Krankenversicherung und Pflegeversicherung wollen wir wieder zusammenlegen.

Es gibt schon heute soziale Leistungen, sog. direkte Transferleistungen, dazu gehören z.B. Kindergeld, Bafög, Hartz 4 und teilweise auch die Sozialhilfe. Das Budget dieser Beträge würde ins BGE mit einfließen. 

Wegfallen würden der Steuerfreibetrag und das Ehegattensplitting, ebenso Familienzuschläge, Wohngeld, Wohnortzuschläge und steuerliche Zuschläge für den Familienlastenausgleich.

Außerdem wollen wir ein anderes Steuermodell anwenden: das Steuerstufenmodell. Kapitalerträge und Erwerbseinkommen werden wieder zusammengefasst, bis 2008 war das ohnehin schon so. Diese beiden Zahlen unterliegen dann der Einkommenssteuer. Verdiene ich zusätzlich zum BGE dazu wird wie folgt versteuert: Bis 1000 € greift ein Steuersatz von 20%, die nächsten 1000 € werden mit 30% versteuert, von 3001 bis 4000€ wird mit 40% versteuert und jeder Euro über 4000€ wird mit 60% besteuert. Klingt kompliziert, ist es aber eigentlich gar nicht, Wenn ich 4000€  dazuverdiene, habe ich nach unserem Modell 1400€ Abzüge, das sind weniger Abzüge als heute.

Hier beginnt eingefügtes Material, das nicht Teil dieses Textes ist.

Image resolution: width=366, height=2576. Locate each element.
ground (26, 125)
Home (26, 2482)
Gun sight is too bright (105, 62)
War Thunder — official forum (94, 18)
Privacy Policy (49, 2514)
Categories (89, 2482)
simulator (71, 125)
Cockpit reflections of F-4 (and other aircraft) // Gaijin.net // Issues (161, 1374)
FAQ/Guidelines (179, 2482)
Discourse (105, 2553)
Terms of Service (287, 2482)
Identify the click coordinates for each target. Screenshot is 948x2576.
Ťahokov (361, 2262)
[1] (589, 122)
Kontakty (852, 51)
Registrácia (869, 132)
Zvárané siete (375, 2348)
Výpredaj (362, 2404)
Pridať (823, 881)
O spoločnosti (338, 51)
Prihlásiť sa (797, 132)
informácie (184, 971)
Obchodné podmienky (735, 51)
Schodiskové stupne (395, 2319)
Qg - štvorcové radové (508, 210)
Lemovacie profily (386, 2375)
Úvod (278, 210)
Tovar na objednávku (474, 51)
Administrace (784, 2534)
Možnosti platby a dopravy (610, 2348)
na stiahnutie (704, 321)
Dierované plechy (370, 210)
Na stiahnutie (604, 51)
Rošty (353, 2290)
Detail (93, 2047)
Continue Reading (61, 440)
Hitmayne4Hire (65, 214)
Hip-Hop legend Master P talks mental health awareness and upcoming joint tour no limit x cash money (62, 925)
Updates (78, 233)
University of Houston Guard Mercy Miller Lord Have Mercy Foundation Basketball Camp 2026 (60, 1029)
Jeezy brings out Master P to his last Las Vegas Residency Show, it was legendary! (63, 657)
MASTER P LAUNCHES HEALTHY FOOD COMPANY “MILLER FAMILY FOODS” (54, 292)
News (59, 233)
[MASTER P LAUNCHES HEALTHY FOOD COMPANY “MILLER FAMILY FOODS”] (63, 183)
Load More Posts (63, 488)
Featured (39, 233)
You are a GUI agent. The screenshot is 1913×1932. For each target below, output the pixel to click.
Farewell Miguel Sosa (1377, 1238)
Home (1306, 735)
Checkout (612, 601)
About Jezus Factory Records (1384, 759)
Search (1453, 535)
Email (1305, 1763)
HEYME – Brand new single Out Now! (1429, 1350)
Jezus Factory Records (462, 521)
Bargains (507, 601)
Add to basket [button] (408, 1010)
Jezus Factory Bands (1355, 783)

Nur 5% unserer Bevölkerung stellt sich schlechter, wenn man das BGE einführt. 

Zudem wollen wir eine Finanztransaktionssteuer und eine Wertschöpfungsabgabe einführen. 

Natürlich rechnen wir auch den Multiplikatorfaktor von Keynes mit ein. Dieser greift mit jedem Cent, den ich ausgebe. 

Wir sind der Meinung, das BGE muss aus mehreren Säulen finanziert werden, um dem BGE Sicherheit zu geben. Baut man das BGE nur auf einer Säule auf, ist es weg, wenn diese zusammen bricht. Deshalb die ganzen Stellschrauben. So kann man natürlich auch besser anpassen, wenn man merkt, irgendwo läuft zu viel Geld auf.Wir haben ein Modell geschaffen, das jedes Land auf seine eigenen Zahlen übertragen kann.

BGE und Corona. Wäre jetzt der richtige Zeitpunkt für die Einführung des BGE? 

Die Krise offenbart uns schonungslos die Probleme und Schwachstelle unserer Art zu wirtschaften und zeigt uns die Irrwege, die wir eingeschlagen haben. Jetzt wäre der richtige Zeitpunkt, zukunftsfähige Lösungen über die akute Situation hinaus zu entwickeln. 

Es muss weiter gehen als die 1000€, die in einer Petition gefordert werden, das ist kein richtiges BGE.  Das ist Coronageld. Als Überbrückungsgeld hätte ich damit kein Problem, aber wir müssen jetzt alles genau  anschauen und neue Wege einschlagen. Vielleicht sollten wir hier auch auch mal über Produktionsketten nachdenken. Anschauen, wie sich die Natur verhält, weil wir so stillhalten. Jetzt wäre der Zeitpunkt, um Klimaschutz voranzubringen. 

Die Krise ist eine große Chance,Veränderungen in Gang zu bringen, aber nicht mit einer Zahlung von 1000€. Das ist zu kurz gedacht. 

Sogar der Papst spricht sich jetzt für das BGE aus, wie findest du das?

Die Kirche darf sich über Gesellschaft äußern. Wenn die Kirche erkannt hat, dass ein BGE ihren Werten entsprechen würde, dann finde ich das cool und kann dem nur zustimmen. 

Was willst du noch sagen?

Ich frage mich: “Warum tun sich die Parteien so schwer, über das BGE zu diskutieren?” Meine Antwort lautet: Sie müssten gegenüber dem Wirtschaftslobbyismus Abstand nehmen. Das BGE würde dem Lobbyismus den Boden unter den Füßen wegziehen. Hier sind die Politiker aber vor einem Problem, weil sie im Lobbyismus gefangen sind.